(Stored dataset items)
-------------------------

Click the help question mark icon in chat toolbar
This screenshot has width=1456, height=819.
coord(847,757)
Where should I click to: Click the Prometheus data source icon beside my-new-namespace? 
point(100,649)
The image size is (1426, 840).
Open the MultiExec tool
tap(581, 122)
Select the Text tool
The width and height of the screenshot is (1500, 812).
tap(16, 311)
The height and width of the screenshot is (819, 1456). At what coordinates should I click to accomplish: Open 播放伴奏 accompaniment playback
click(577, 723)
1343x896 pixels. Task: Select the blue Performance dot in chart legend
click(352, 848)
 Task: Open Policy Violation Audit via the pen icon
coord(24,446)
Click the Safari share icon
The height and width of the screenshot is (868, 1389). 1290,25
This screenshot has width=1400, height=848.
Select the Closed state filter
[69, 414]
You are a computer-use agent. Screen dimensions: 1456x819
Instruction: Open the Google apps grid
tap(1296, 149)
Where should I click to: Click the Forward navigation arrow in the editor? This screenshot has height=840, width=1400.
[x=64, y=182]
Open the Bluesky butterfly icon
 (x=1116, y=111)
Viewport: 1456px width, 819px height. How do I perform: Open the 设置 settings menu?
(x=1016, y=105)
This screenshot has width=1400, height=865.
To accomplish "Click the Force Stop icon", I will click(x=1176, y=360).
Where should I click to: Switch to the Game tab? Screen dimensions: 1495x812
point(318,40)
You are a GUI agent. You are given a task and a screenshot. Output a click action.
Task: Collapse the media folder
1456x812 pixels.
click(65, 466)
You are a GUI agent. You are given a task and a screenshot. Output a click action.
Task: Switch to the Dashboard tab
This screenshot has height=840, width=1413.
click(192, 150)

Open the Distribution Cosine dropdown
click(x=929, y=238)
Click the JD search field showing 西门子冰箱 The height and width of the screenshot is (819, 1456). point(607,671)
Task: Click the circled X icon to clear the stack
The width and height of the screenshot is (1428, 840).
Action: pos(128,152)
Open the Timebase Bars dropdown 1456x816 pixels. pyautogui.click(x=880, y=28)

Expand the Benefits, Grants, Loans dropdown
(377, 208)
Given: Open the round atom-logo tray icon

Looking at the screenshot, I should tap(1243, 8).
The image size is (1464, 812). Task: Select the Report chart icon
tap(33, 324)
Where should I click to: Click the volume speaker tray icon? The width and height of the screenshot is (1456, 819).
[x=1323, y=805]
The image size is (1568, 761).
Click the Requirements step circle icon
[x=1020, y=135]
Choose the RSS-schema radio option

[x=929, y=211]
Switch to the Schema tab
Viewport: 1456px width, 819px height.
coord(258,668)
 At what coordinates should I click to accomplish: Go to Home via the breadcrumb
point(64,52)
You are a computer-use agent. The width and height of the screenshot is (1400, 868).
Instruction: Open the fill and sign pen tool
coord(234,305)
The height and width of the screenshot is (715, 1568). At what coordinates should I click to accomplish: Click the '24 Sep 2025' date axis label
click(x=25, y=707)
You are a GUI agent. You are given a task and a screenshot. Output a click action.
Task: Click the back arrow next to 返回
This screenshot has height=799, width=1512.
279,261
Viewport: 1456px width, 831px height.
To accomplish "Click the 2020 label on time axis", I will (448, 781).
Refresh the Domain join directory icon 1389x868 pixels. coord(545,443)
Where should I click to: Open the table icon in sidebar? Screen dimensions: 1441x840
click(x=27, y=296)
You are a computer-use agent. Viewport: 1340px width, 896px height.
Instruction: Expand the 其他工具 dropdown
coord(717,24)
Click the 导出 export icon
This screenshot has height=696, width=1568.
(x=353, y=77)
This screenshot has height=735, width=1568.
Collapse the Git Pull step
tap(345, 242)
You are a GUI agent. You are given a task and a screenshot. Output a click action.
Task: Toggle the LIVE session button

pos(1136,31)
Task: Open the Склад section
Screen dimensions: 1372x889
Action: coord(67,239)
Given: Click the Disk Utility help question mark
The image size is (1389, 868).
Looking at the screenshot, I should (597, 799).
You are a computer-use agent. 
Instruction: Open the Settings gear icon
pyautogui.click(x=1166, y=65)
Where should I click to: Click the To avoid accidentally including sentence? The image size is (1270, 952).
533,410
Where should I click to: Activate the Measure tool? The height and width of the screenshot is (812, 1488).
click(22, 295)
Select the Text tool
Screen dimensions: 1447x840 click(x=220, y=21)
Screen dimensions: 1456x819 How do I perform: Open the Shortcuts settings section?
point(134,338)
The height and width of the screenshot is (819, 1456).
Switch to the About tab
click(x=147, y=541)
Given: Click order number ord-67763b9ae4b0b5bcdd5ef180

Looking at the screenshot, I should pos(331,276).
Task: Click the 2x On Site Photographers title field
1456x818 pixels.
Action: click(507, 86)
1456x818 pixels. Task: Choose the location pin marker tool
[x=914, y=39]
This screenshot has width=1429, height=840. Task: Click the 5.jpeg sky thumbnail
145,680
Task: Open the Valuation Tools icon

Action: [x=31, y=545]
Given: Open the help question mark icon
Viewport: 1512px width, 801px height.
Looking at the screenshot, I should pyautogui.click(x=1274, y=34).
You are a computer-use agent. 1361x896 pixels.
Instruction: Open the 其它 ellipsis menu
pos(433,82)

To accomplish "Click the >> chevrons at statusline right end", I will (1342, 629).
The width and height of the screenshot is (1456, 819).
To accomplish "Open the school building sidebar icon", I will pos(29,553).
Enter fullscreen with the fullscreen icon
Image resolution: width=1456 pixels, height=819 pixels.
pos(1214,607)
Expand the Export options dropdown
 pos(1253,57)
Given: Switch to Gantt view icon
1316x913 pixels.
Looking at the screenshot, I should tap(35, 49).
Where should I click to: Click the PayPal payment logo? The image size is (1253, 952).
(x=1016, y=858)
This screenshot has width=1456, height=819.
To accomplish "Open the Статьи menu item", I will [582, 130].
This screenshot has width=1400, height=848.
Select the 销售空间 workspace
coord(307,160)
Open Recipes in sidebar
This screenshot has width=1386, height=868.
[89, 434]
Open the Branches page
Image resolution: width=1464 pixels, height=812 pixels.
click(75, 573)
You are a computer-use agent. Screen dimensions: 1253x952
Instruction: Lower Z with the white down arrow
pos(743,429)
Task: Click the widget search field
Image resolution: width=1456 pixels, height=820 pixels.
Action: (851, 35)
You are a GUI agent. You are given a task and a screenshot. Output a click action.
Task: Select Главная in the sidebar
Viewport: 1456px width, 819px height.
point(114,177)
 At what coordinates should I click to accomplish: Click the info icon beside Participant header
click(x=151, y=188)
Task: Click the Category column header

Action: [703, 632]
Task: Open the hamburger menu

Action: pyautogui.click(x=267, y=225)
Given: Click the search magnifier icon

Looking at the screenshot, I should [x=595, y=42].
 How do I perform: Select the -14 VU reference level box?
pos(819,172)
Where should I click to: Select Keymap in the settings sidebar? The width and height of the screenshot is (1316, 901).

-------------------------

» Task instructions: Gather each line from the entries above that includes the word "help".

» Reply to the exercise:
Click the help question mark icon in chat toolbar
Given: Click the Disk Utility help question mark
Given: Open the help question mark icon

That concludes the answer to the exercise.